We made borscht last year to use up our beets and cabbage and root vegetables, so I was pretty comfortable winging it as "vegetable soup that happens to contain beets and maybe is partially pureed" (how I make soup) this time.
But still, announcing "borscht" made the potluck guests uneasy. Housemates hovered in the kitchen to supervise what went into the pot. Some declared, bravely, their determination to try it. Another brought vodka.
We'd accumulated some beets and quite a bit of cabbage from previous weeks, so we made, um, sort of a lot. (Cf. the Canadian idiom "Cheap like borscht.")
Having a lot of unpopular magenta soup is not a plight unique to our refrigerator. In the Wall Street Journal, the borscht-making Gold family brainstorms new ways to sell their trademark project:
"It needs a totally new look to it," Steven Gold declares. "A sexy look." He advocates taking the word "borscht" out of the equation altogether. Call the product "Beet Smoothie," he suggests. "Power Beet Juice," offers Howard Gold.And, in response, some (apparently earnest) suggestions on "making borscht cool again":
My key suggestion is to target babies and toddlers with a baby food (e.g. steamed and pureed beats) and a fun children’s borscht.
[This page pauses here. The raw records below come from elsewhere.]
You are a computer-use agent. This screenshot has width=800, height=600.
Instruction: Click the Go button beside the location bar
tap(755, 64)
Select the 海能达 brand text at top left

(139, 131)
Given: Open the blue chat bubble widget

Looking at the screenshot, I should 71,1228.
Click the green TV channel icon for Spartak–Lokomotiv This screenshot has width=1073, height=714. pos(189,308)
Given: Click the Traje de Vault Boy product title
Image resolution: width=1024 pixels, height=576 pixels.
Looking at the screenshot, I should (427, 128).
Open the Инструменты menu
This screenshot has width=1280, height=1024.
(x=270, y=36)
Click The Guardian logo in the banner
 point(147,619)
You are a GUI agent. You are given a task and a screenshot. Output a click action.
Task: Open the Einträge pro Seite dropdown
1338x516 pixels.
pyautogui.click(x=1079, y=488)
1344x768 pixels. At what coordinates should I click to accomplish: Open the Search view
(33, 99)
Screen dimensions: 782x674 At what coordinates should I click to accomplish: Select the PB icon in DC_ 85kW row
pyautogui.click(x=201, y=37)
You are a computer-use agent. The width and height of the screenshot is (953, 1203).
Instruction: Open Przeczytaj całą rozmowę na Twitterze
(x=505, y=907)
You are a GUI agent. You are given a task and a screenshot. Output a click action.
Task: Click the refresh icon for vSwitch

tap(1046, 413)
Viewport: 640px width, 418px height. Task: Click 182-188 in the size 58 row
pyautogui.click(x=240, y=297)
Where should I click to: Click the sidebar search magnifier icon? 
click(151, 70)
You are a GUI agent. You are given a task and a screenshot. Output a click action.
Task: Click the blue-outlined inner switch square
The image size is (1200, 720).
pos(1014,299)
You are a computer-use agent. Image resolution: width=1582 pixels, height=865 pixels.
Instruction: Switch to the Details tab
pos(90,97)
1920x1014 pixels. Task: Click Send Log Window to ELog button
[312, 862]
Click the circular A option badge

This could be a very strategic move that makes beets and borscht a normal (and fun) part of childhood ... To target a very different audience than the Whole Foods crowd, I could imagine trying to get Borscht the official drink of an ultimate fighter or WWE wrestler.Jack, however, discovered the best marketing strategy for leftover borscht: combine it with cheese sauce.